Here are three guidelines for those looking for new guidance on how to negotiate a business deal:
1. Add long-term considerations to the conversation. You may understand the value of discussing what will happen during the implementation stage of a business contract, but you may have to convince leaders in your organization and your counterparts across the table to give future concerns the same attention. If short-term concerns—such as a current financial slump—are looming large, try to counter them through your negotiation behavior. Vividly portray the potential risks of rushing into an ill-thought-out deal, such as a broken agreement, bankruptcy, and so on. Seek unbiased advice from financial and legal experts about the risks of a deal. In addition, try to set deadlines for your negotiation that will give all parties plenty of time to weigh the pros and cons of a deal.
2. Take time to build rapport. The more time you spend getting to understand your counterparts and their organizations, the better equipped you will be to assess whether your partnership is a good idea or not. Even if you get along well with those seated across the table, seek out information about the organization’s culture and share information about your own. What values and norms are employees of both firms encouraged to ascribe to? How are employees selected, trained, and assessed? Spend time visiting one another’s headquarters and speaking to employees in different areas. If you are thinking of merging, discuss how your workers would be combined and what challenges you might face. Even if you are hammering out a simpler deal, such as a purchasing agreement, it pays to know whom you’ll be working with.

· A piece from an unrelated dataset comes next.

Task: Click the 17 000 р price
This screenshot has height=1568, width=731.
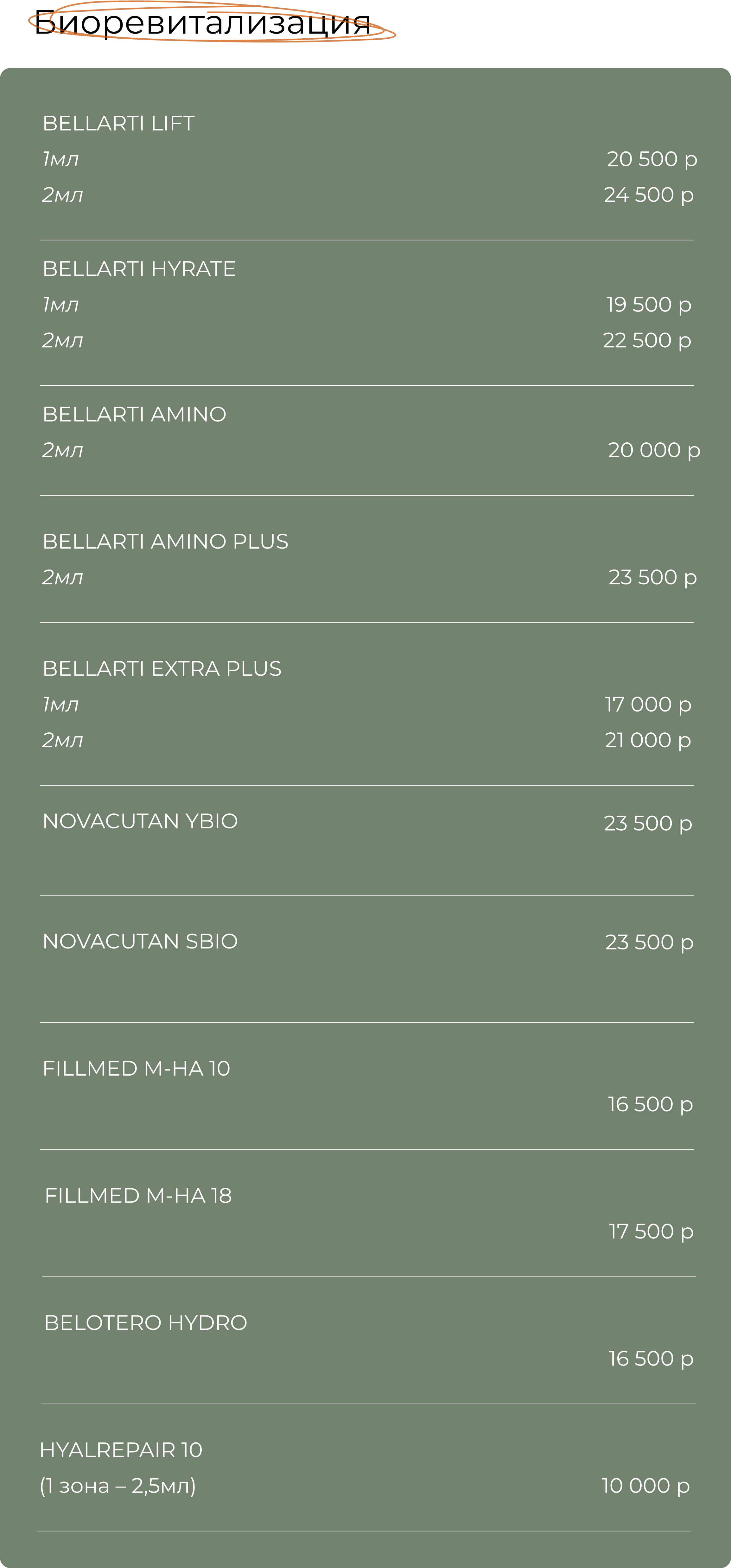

3. Prepare for adverse circumstances. Another common cognitive bias that exacerbates short-term thinking is the tendency to be overly optimistic about the future. Our unrealistic expectations about how a deal will play out lead us to search only for information that confirms our existing views and overlook information that might challenge them. This error explains why so many new businesses quickly fail. Negotiators need to envision not only best-case but also worst-case scenarios, including the possibility that conflicts will arise during the course of their partnership. You may be able to head off conflicts through two deal-design First, agree in advance to regular check-in meetings throughout the life of your contract to address any disagreements, dissatisfaction, or misunderstandings that arise. Second, prepare to handle such conflicts efficiently by including dispute-resolution clauses in your contracts that mandate the use of mediation.
In the flush of dealmaking, it’s easy to focus single-mindedly on closing the deal in negotiations. By playing devil’s advocate, you can teach yourself and your counterparts how to negotiate a business deal: by looking more realistically at the challenges that lie ahead and preparing to face them.